Revolutionary Data-Driven Method Speeds Up Wind Farm Wake Flow Modeling

In the pursuit of optimizing wind farm performance, accurate and efficient prediction of wind flow, particularly the wake effects caused by upstream turbines, is paramount. Traditional methods such as physical measurements and numerical simulations, while providing valuable insights, are often time-consuming and resource-intensive. Physics-based models, on the other hand, can sometimes fall short in accuracy due to their simplified representations of complex physical phenomena. Data-driven models, leveraging the abundance of high-quality data, have emerged as a promising alternative.

A recent study introduces a novel, rapid, data-driven approach to modeling wind farm wake flow, drawing inspiration from video-frame interpolation and the principle of similarity. The method transforms field data into images, employing multi-scale feature recognition to identify, match, and interpolate wake structures. By utilizing Scale-Invariant Feature Transform (SIFT) and Dynamic Time Warping (DTW), the model generates intermediate flow fields with remarkable accuracy.

The study validated the approach using six representative mini wind-farm cases, encompassing variations in turbine spacing, turbine size, combined spacing-size variations, different turbine counts, and wind-direction misalignment. Impressively, the method achieved a mean absolute percentage error (MAPE) ranging from 0.68% to 2.28% across these diverse scenarios.

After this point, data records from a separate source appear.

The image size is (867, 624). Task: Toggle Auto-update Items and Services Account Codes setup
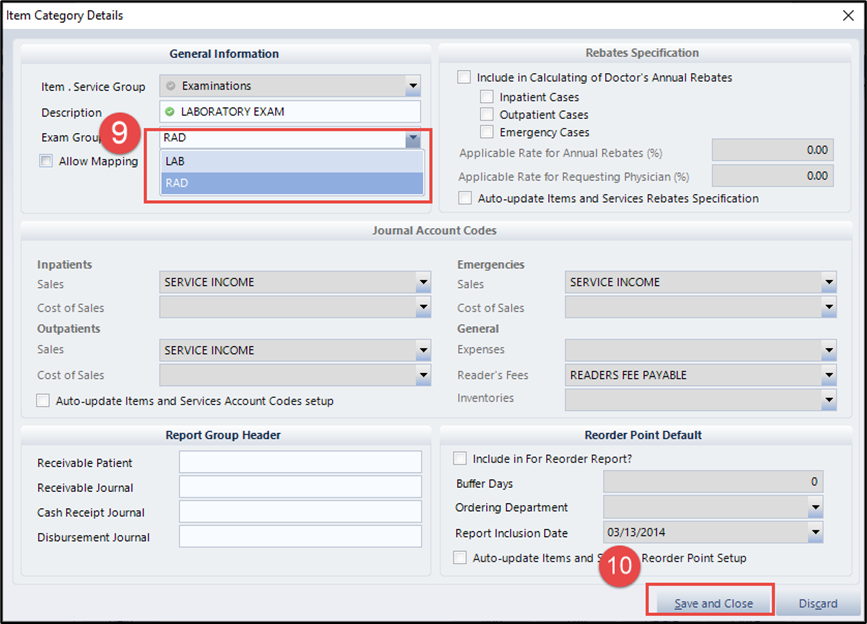point(43,401)
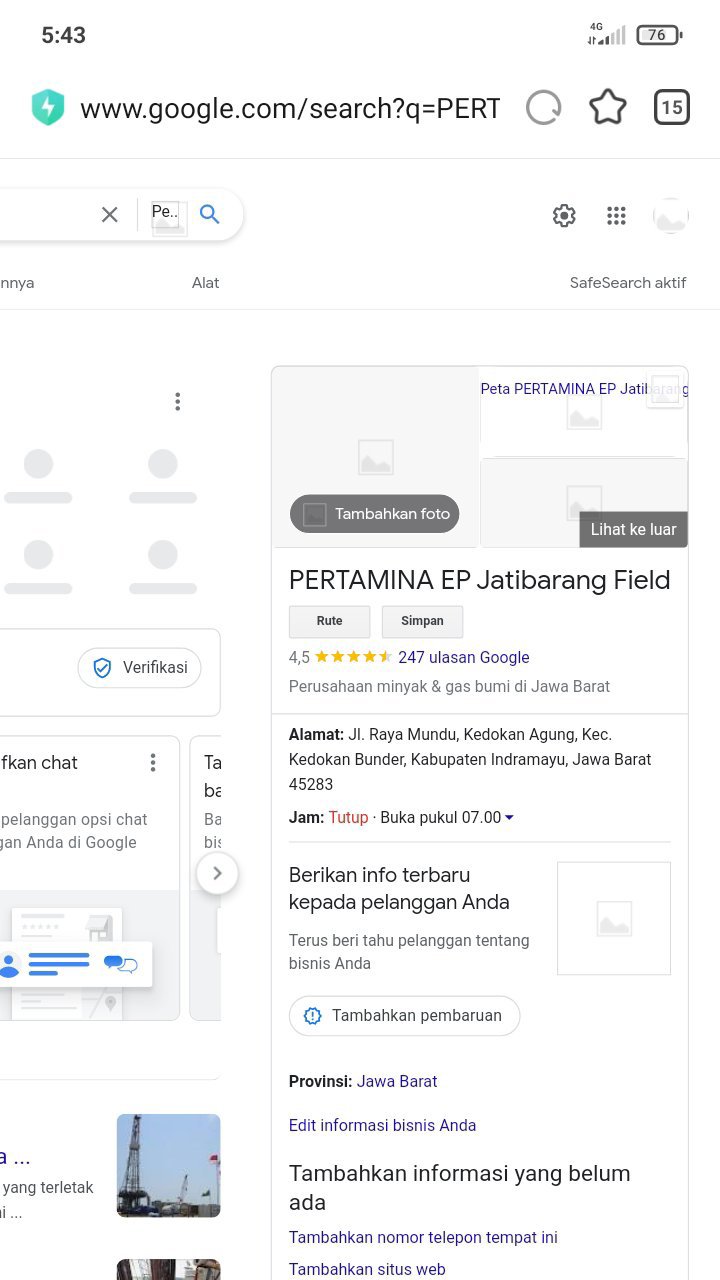Image resolution: width=720 pixels, height=1280 pixels.
Task: Open Google settings gear icon
Action: [x=564, y=215]
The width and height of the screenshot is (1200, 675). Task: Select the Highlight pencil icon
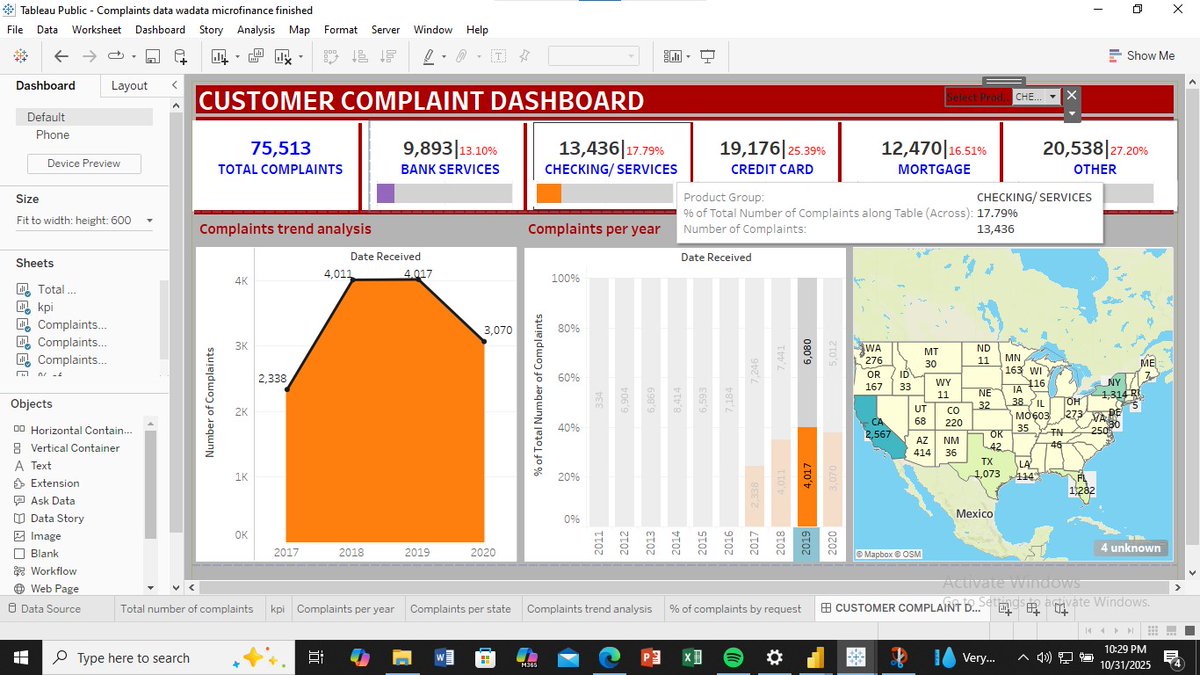pos(428,56)
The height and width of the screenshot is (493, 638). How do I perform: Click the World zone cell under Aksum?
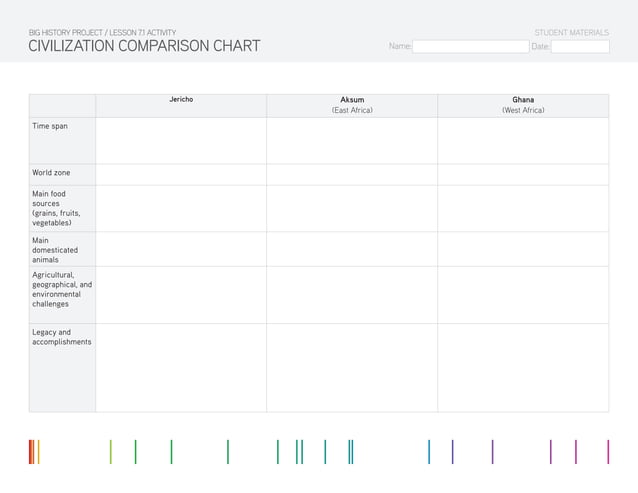[352, 174]
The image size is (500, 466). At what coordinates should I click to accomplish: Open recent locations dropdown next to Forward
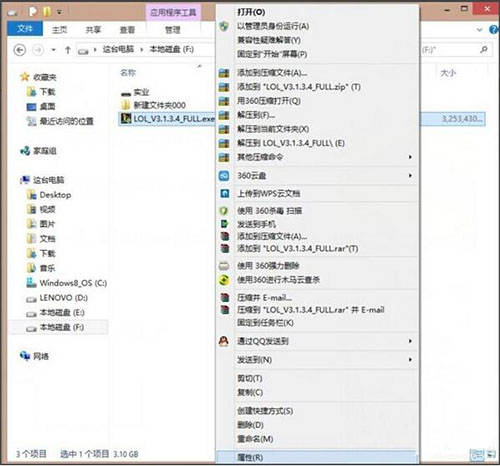(x=53, y=50)
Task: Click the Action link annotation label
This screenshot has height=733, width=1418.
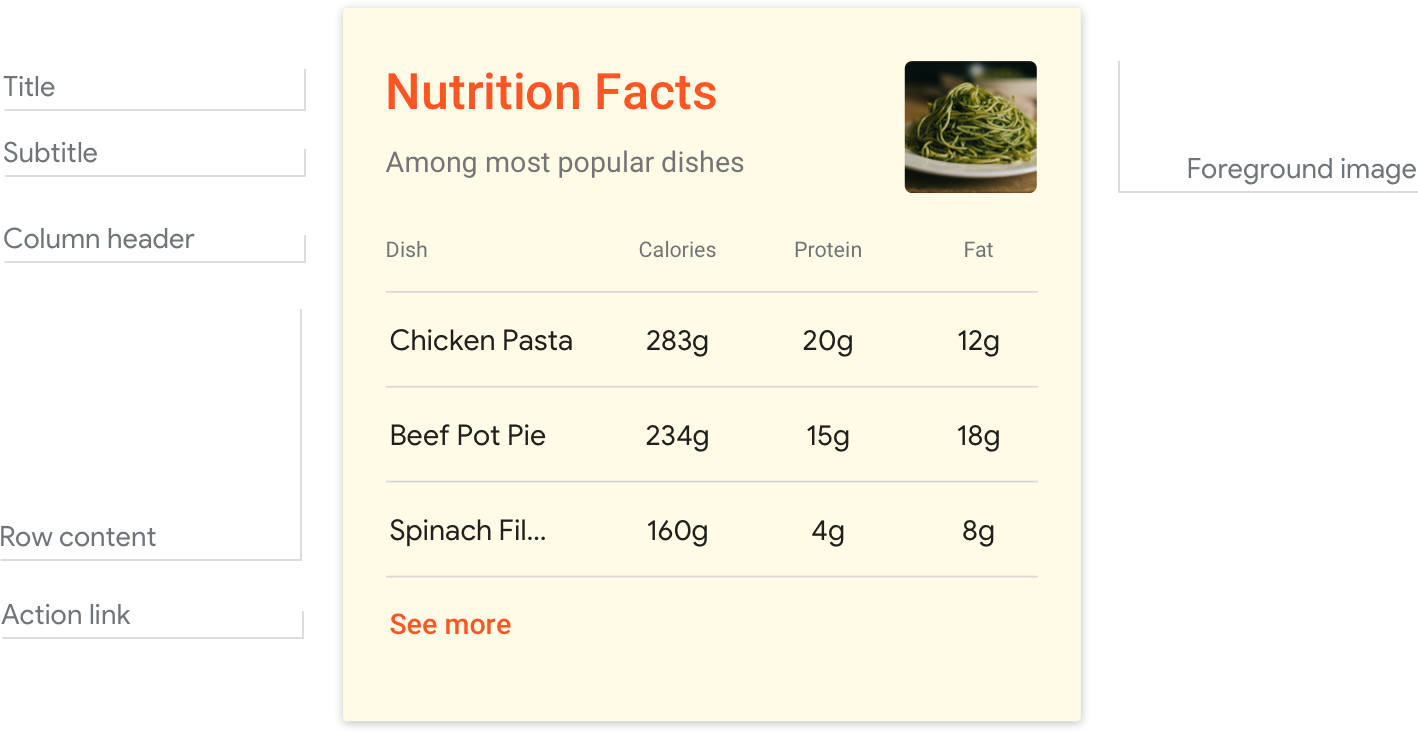Action: [66, 615]
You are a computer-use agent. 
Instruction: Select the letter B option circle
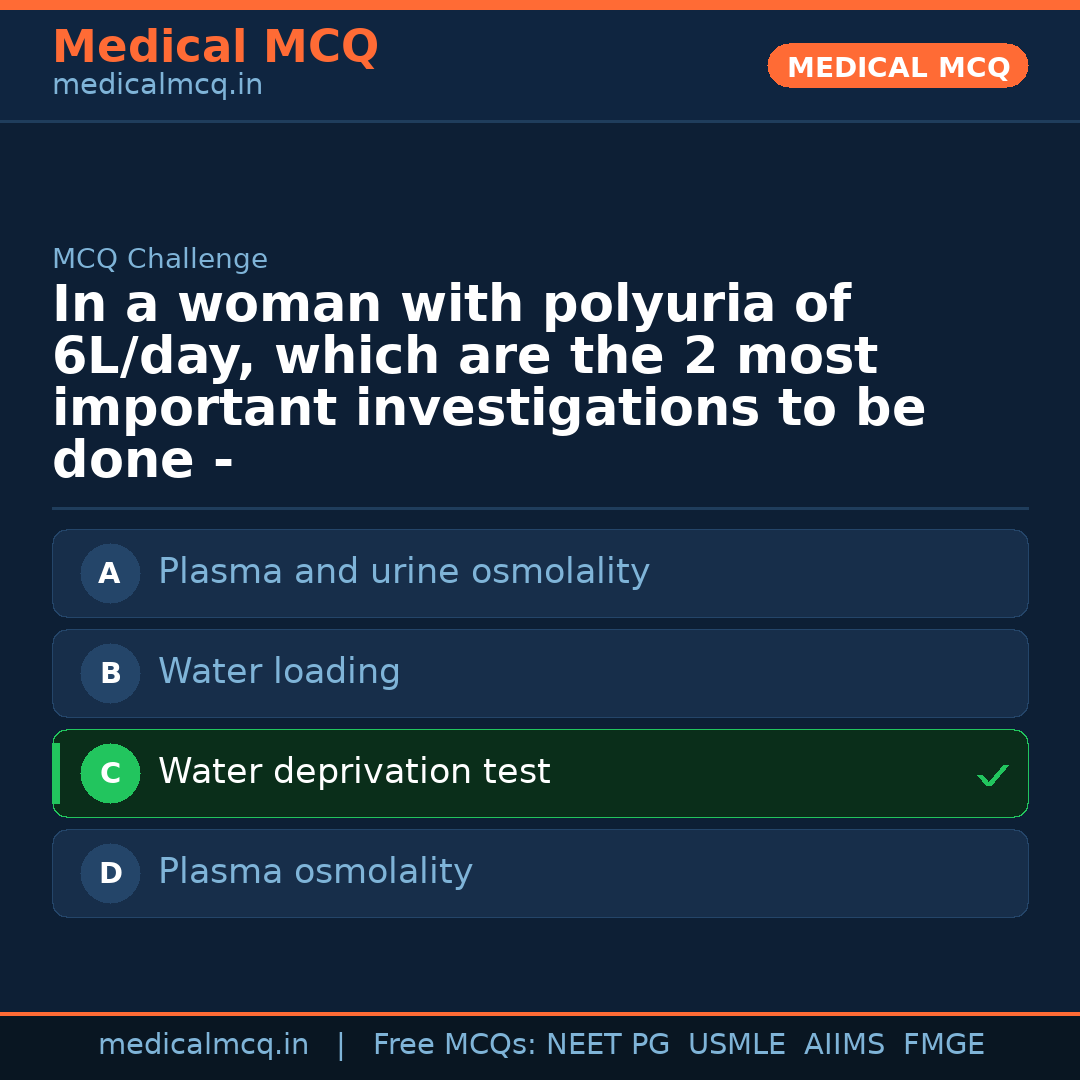tap(110, 674)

One of the standout advantages of this method is its computational efficiency. By flexibly computing both 2D and 3D wake fields, it offers substantial gains over large-eddy simulation (LES) and Meteodyn WT when 2D accuracy suffices for industrial needs. This efficiency makes it a practical alternative to measurements, high-fidelity simulations, and simplified physics-based models, enabling the efficient expansion of wake-flow databases for wind-farm design and power prediction.

The relevance of this research to the energy sector is significant. Accurate and efficient wake-flow modeling can lead to optimized wind-farm layouts, improved power forecasting, and ultimately, enhanced overall performance and profitability. By balancing speed and accuracy, this data-driven approach holds promise for advancing the field of wind energy and contributing to the broader transition towards sustainable energy sources.